Again at its Monetary Analyst Day in 2020, AMD confirmed a diagram emphasizing its server CPU design chops and that chiplets weren’t the final step within the evolution of its CPUs. AMD opted to attract a line from its first deployment of HBM in 2015 via to the launch of chiplets, together with a future CPU delivering X3D packaging with a mix of two.5D and 3D applied sciences.
AMD by no means introduced a particular product that will carry X3D to market, however a brand new rumor suggests the corporate is engaged on a product codenamed “Milan-X.” Milan-X can be based mostly on AMD’s most up-to-date Epyc processor structure, however it could deploy much more reminiscence bandwidth than we’ve seen in an AMD server earlier than.

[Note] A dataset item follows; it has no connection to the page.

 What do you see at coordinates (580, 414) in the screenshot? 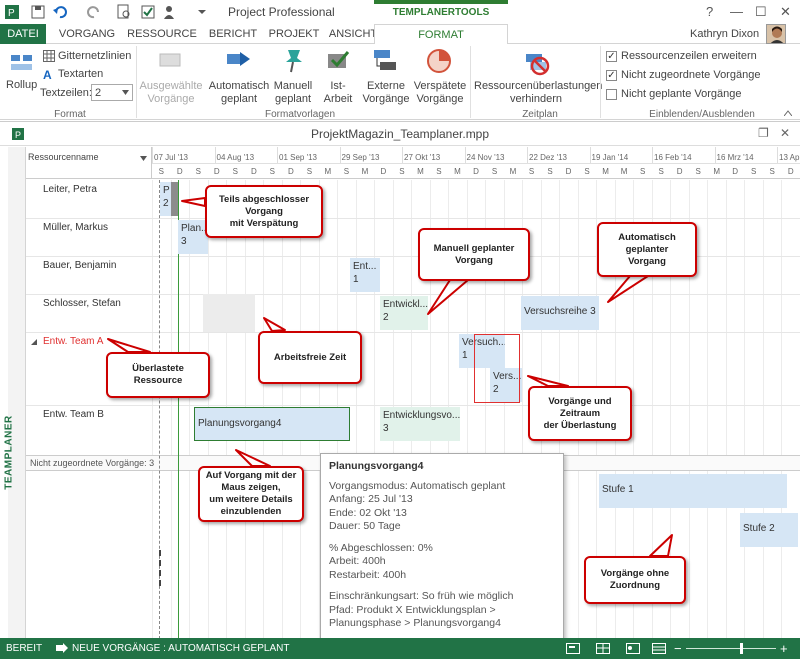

AMD’s next-gen I/O die is supposedly known as Genesis I/O, and the complete mixed 2.5D/3D stack sits on prime of a giant interposer. AMD’s official diagram exhibits a Four-high stack of HBM per CPU cluster, with one HBM stack devoted to every chip.
It’s potential that AMD’s diagram above is just supposed to point out the overall idea of what the corporate intends to construct, not precisely convey the ultimate design of the product. If the diagram is correct, it suggests Milan-X will both function extra cores per chiplet (16 can be wanted to hit 64 cores in 4 chiplets) or that Milan-X will prime out at 32 cores. The diagram additionally implies AMD’s interposer die have to be beneath the cluster of chiplets.
This might positively qualify as 3D chip stacking, however it additionally raises questions on how a lot energy the I/O die will draw. It appears probably that AMD would have lastly shrunk right down to 7nm for I/O, simply to restrict the general energy consumption.
3D die stacking has at all times been tough exterior of low-power environments, because of the downside of shifting warmth from the underside to the highest of the stack with out cooking some a part of the chip within the course of. The Holy Grail of chip stacking is to place a number of high-power chiplets on prime of one another versus laying them out side-by-side, however Intel and AMD have each determined to deal with one thing a bit simpler first: placing a scorching chip on prime of a cool one.
Intel doesn’t use the identical X3D know-how that AMD is rumored to be delivery for Milan-X, however its Foveros 3D interconnect allowed the corporate’s low-power Lakefield processor to function one big-core Ice Lake CPU stacked on prime of 4 low-power “Tremont” CPU cores. With Milan-X, AMD can be tackling one thing significantly extra complicated — once more, assuming each that this rumor is true and that the I/O die is beneath the chip cluster.
Milan-X is alleged to be a data-center-only chip and it isn’t clear what sort of cooling answer can be required to cope with the CPU’s distinctive construction. Presumably, AMD will wish to keep on with pressured air, however liquid and immersion cooling are additionally potential.
The quantity of bandwidth Milan-X would provide on this configuration is unparalleled. Our latest TRACBench debut illustrated how a lot extra reminiscence bandwidth might enhance the efficiency of the eight-channel 3995WX in contrast with the quad-channel 3990X, even when the latter is operating at the next clock pace. In that comparability, a Threadripper 3995WX has as much as 204.8GB/s value of reminiscence bandwidth to separate throughout 64 cores.
If every Milan-X chiplet remains to be eight cores and the chip makes use of mainstream, commercially obtainable HBM2E, we’d be taking a look at someplace between 300-500GB/s value of reminiscence bandwidth per chiplet. Whole obtainable reminiscence bandwidth throughout the complete chip ought to break 1TB/s and will attain 2TB/s. No matter different constraints would possibly bind Milan-X at that time, bandwidth wouldn’t be amongst them. The chip additionally presumably helps off-package reminiscence, nonetheless. Even when we assume a near-term breakthrough permitting for 32GB per HBM2E stack, 4 stacks would solely be 128GB of RAM and eight stacks would supply simply 256GB. AMD’s present servers help 4TB of RAM per socket, so there’s no probability of changing that form of capability with an equal quantity of on-package HBM2E.
Milan-X seems to be just like the form of chip AMD might carry to bear towards Sapphire Rapids. That CPU is anticipated to function someplace between 56 and 80 cores (reviews have different), and it additionally integrates HBM2 on-package. Sapphire Rapids is presently anticipated in late 2021 or early 2022. No launch date for Milan-X has been reported.